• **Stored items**
..............................
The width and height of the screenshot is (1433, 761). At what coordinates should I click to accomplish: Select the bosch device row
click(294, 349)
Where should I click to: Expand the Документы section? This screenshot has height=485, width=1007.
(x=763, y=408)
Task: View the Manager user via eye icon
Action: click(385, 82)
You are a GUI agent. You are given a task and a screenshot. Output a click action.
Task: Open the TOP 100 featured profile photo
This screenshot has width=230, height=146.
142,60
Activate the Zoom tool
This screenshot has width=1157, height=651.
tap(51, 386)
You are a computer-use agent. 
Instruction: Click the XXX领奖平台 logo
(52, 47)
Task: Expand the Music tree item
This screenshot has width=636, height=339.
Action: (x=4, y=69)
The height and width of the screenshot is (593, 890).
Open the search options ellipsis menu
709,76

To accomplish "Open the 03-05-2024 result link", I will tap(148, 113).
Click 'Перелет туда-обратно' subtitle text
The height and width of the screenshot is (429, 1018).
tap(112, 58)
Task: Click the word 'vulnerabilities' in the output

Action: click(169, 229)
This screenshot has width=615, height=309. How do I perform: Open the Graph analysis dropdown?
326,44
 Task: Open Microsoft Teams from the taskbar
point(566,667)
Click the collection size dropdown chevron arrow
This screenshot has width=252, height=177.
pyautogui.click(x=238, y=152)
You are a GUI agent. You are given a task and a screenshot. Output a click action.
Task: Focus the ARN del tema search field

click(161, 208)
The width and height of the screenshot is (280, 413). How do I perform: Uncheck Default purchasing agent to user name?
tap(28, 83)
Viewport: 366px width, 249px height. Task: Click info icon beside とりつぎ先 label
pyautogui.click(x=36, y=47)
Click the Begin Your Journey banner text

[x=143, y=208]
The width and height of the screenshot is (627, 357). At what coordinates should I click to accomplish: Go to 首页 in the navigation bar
..............................
• **PROMPT**
Please retype the records above starting with the line that contains "This screenshot has width=615, height=309." and stopping after the last line, changing nothing.

• **EXERCISE ANSWER**
This screenshot has width=615, height=309. How do I perform: Open the Graph analysis dropdown?
326,44
 Task: Open Microsoft Teams from the taskbar
point(566,667)
Click the collection size dropdown chevron arrow
This screenshot has width=252, height=177.
pyautogui.click(x=238, y=152)
You are a GUI agent. You are given a task and a screenshot. Output a click action.
Task: Focus the ARN del tema search field

click(161, 208)
The width and height of the screenshot is (280, 413). How do I perform: Uncheck Default purchasing agent to user name?
tap(28, 83)
Viewport: 366px width, 249px height. Task: Click info icon beside とりつぎ先 label
pyautogui.click(x=36, y=47)
Click the Begin Your Journey banner text

[x=143, y=208]
The width and height of the screenshot is (627, 357). At what coordinates should I click to accomplish: Go to 首页 in the navigation bar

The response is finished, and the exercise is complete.